= EXERCISE TASK =
Can you write out all of these records word for word, keeping every line as it stands?

Text and item location entries
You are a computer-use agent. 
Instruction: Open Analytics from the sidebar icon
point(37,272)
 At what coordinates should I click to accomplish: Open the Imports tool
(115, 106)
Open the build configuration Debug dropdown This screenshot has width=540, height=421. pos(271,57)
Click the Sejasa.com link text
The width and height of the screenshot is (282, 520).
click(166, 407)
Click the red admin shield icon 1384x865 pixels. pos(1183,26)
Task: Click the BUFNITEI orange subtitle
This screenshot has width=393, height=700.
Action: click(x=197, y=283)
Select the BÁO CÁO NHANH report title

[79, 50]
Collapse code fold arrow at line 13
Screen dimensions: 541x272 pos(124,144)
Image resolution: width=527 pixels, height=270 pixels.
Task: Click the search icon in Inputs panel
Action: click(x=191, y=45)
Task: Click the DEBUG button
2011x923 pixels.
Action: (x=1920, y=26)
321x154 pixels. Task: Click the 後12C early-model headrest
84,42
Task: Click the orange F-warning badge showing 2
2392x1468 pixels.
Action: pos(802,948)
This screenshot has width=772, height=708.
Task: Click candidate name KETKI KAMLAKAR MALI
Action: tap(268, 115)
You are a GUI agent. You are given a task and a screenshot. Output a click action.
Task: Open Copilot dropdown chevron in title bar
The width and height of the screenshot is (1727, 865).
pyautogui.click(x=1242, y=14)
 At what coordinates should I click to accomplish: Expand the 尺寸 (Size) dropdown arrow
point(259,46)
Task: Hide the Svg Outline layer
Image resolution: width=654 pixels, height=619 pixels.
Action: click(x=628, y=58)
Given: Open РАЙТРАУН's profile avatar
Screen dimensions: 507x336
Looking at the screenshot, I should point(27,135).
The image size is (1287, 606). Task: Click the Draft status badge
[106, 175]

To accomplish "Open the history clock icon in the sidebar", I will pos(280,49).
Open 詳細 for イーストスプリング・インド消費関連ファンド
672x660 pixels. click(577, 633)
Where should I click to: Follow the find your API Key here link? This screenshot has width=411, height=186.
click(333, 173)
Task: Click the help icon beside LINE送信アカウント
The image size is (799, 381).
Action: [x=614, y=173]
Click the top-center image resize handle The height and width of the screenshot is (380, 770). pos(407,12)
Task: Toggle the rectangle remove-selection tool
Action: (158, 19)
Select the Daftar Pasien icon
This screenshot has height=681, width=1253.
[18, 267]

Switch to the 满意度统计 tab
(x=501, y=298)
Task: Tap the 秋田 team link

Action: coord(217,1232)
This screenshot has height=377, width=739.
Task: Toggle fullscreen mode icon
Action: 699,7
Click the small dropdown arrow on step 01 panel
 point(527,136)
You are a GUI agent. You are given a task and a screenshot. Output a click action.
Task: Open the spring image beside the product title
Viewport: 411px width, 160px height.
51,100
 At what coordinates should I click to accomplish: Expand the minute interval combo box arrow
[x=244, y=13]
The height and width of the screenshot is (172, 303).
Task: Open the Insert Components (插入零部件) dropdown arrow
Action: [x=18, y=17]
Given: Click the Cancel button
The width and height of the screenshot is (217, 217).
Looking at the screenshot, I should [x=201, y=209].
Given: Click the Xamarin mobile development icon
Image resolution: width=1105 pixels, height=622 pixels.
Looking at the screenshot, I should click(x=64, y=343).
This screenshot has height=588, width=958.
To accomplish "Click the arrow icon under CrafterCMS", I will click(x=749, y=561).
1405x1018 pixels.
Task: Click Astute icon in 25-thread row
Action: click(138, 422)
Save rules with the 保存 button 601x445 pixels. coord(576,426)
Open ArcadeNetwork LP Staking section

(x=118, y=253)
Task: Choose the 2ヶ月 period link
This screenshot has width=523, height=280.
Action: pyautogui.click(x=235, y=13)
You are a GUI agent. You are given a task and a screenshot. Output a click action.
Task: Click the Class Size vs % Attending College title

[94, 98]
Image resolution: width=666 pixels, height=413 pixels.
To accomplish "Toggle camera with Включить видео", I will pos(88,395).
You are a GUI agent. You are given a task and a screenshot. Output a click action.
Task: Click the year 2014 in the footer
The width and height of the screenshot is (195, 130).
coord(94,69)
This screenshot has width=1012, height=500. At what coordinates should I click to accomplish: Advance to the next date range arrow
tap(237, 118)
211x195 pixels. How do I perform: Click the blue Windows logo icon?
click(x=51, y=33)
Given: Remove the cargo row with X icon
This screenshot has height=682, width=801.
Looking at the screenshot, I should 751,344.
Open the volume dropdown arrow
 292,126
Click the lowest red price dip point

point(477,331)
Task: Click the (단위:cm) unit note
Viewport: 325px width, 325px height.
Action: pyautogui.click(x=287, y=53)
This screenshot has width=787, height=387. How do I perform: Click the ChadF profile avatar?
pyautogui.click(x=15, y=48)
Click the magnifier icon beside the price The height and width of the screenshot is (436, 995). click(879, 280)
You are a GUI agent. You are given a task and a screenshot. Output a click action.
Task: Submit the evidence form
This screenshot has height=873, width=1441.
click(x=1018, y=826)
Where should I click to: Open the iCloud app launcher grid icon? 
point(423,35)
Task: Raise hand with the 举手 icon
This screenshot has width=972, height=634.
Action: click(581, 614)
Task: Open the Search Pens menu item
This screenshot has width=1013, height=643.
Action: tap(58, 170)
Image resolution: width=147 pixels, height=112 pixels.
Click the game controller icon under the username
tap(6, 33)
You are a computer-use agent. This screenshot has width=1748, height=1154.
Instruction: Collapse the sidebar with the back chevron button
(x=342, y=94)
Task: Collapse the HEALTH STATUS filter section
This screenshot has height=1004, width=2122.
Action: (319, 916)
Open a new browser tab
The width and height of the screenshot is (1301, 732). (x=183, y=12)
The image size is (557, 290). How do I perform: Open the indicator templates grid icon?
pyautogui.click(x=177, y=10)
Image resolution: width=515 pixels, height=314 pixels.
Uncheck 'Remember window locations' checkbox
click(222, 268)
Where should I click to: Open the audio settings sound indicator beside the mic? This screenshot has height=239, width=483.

= SOLUTION FOR THIS PROBLEM =
You are a computer-use agent. 
Instruction: Open Analytics from the sidebar icon
point(37,272)
 At what coordinates should I click to accomplish: Open the Imports tool
(115, 106)
Open the build configuration Debug dropdown This screenshot has width=540, height=421. pos(271,57)
Click the Sejasa.com link text
The width and height of the screenshot is (282, 520).
click(166, 407)
Click the red admin shield icon 1384x865 pixels. pos(1183,26)
Task: Click the BUFNITEI orange subtitle
This screenshot has width=393, height=700.
Action: click(x=197, y=283)
Select the BÁO CÁO NHANH report title

[79, 50]
Collapse code fold arrow at line 13
Screen dimensions: 541x272 pos(124,144)
Image resolution: width=527 pixels, height=270 pixels.
Task: Click the search icon in Inputs panel
Action: click(x=191, y=45)
Task: Click the DEBUG button
2011x923 pixels.
Action: (x=1920, y=26)
321x154 pixels. Task: Click the 後12C early-model headrest
84,42
Task: Click the orange F-warning badge showing 2
2392x1468 pixels.
Action: pos(802,948)
This screenshot has width=772, height=708.
Task: Click candidate name KETKI KAMLAKAR MALI
Action: tap(268, 115)
You are a GUI agent. You are given a task and a screenshot. Output a click action.
Task: Open Copilot dropdown chevron in title bar
The width and height of the screenshot is (1727, 865).
pyautogui.click(x=1242, y=14)
 At what coordinates should I click to accomplish: Expand the 尺寸 (Size) dropdown arrow
point(259,46)
Task: Hide the Svg Outline layer
Image resolution: width=654 pixels, height=619 pixels.
Action: click(x=628, y=58)
Given: Open РАЙТРАУН's profile avatar
Screen dimensions: 507x336
Looking at the screenshot, I should point(27,135).
The image size is (1287, 606). Task: Click the Draft status badge
[106, 175]

To accomplish "Open the history clock icon in the sidebar", I will pos(280,49).
Open 詳細 for イーストスプリング・インド消費関連ファンド
672x660 pixels. click(577, 633)
Where should I click to: Follow the find your API Key here link? This screenshot has width=411, height=186.
click(333, 173)
Task: Click the help icon beside LINE送信アカウント
The image size is (799, 381).
Action: [x=614, y=173]
Click the top-center image resize handle The height and width of the screenshot is (380, 770). pos(407,12)
Task: Toggle the rectangle remove-selection tool
Action: (158, 19)
Select the Daftar Pasien icon
This screenshot has height=681, width=1253.
[18, 267]

Switch to the 满意度统计 tab
(x=501, y=298)
Task: Tap the 秋田 team link

Action: coord(217,1232)
This screenshot has height=377, width=739.
Task: Toggle fullscreen mode icon
Action: 699,7
Click the small dropdown arrow on step 01 panel
 point(527,136)
You are a GUI agent. You are given a task and a screenshot. Output a click action.
Task: Open the spring image beside the product title
Viewport: 411px width, 160px height.
51,100
 At what coordinates should I click to accomplish: Expand the minute interval combo box arrow
[x=244, y=13]
The height and width of the screenshot is (172, 303).
Task: Open the Insert Components (插入零部件) dropdown arrow
Action: [x=18, y=17]
Given: Click the Cancel button
The width and height of the screenshot is (217, 217).
Looking at the screenshot, I should [x=201, y=209].
Given: Click the Xamarin mobile development icon
Image resolution: width=1105 pixels, height=622 pixels.
Looking at the screenshot, I should click(x=64, y=343).
This screenshot has height=588, width=958.
To accomplish "Click the arrow icon under CrafterCMS", I will click(x=749, y=561).
1405x1018 pixels.
Task: Click Astute icon in 25-thread row
Action: click(138, 422)
Save rules with the 保存 button 601x445 pixels. coord(576,426)
Open ArcadeNetwork LP Staking section

(x=118, y=253)
Task: Choose the 2ヶ月 period link
This screenshot has width=523, height=280.
Action: pyautogui.click(x=235, y=13)
You are a GUI agent. You are given a task and a screenshot. Output a click action.
Task: Click the Class Size vs % Attending College title

[94, 98]
Image resolution: width=666 pixels, height=413 pixels.
To accomplish "Toggle camera with Включить видео", I will pos(88,395).
You are a GUI agent. You are given a task and a screenshot. Output a click action.
Task: Click the year 2014 in the footer
The width and height of the screenshot is (195, 130).
coord(94,69)
This screenshot has width=1012, height=500. At what coordinates should I click to accomplish: Advance to the next date range arrow
tap(237, 118)
211x195 pixels. How do I perform: Click the blue Windows logo icon?
click(x=51, y=33)
Given: Remove the cargo row with X icon
This screenshot has height=682, width=801.
Looking at the screenshot, I should 751,344.
Open the volume dropdown arrow
 292,126
Click the lowest red price dip point

point(477,331)
Task: Click the (단위:cm) unit note
Viewport: 325px width, 325px height.
Action: pyautogui.click(x=287, y=53)
This screenshot has width=787, height=387. How do I perform: Click the ChadF profile avatar?
pyautogui.click(x=15, y=48)
Click the magnifier icon beside the price The height and width of the screenshot is (436, 995). click(879, 280)
You are a GUI agent. You are given a task and a screenshot. Output a click action.
Task: Submit the evidence form
This screenshot has height=873, width=1441.
click(x=1018, y=826)
Where should I click to: Open the iCloud app launcher grid icon? 
point(423,35)
Task: Raise hand with the 举手 icon
This screenshot has width=972, height=634.
Action: click(581, 614)
Task: Open the Search Pens menu item
This screenshot has width=1013, height=643.
Action: tap(58, 170)
Image resolution: width=147 pixels, height=112 pixels.
Click the game controller icon under the username
tap(6, 33)
You are a computer-use agent. This screenshot has width=1748, height=1154.
Instruction: Collapse the sidebar with the back chevron button
(x=342, y=94)
Task: Collapse the HEALTH STATUS filter section
This screenshot has height=1004, width=2122.
Action: (319, 916)
Open a new browser tab
The width and height of the screenshot is (1301, 732). (x=183, y=12)
The image size is (557, 290). How do I perform: Open the indicator templates grid icon?
pyautogui.click(x=177, y=10)
Image resolution: width=515 pixels, height=314 pixels.
Uncheck 'Remember window locations' checkbox
click(222, 268)
Where should I click to: Open the audio settings sound indicator beside the mic? This screenshot has height=239, width=483.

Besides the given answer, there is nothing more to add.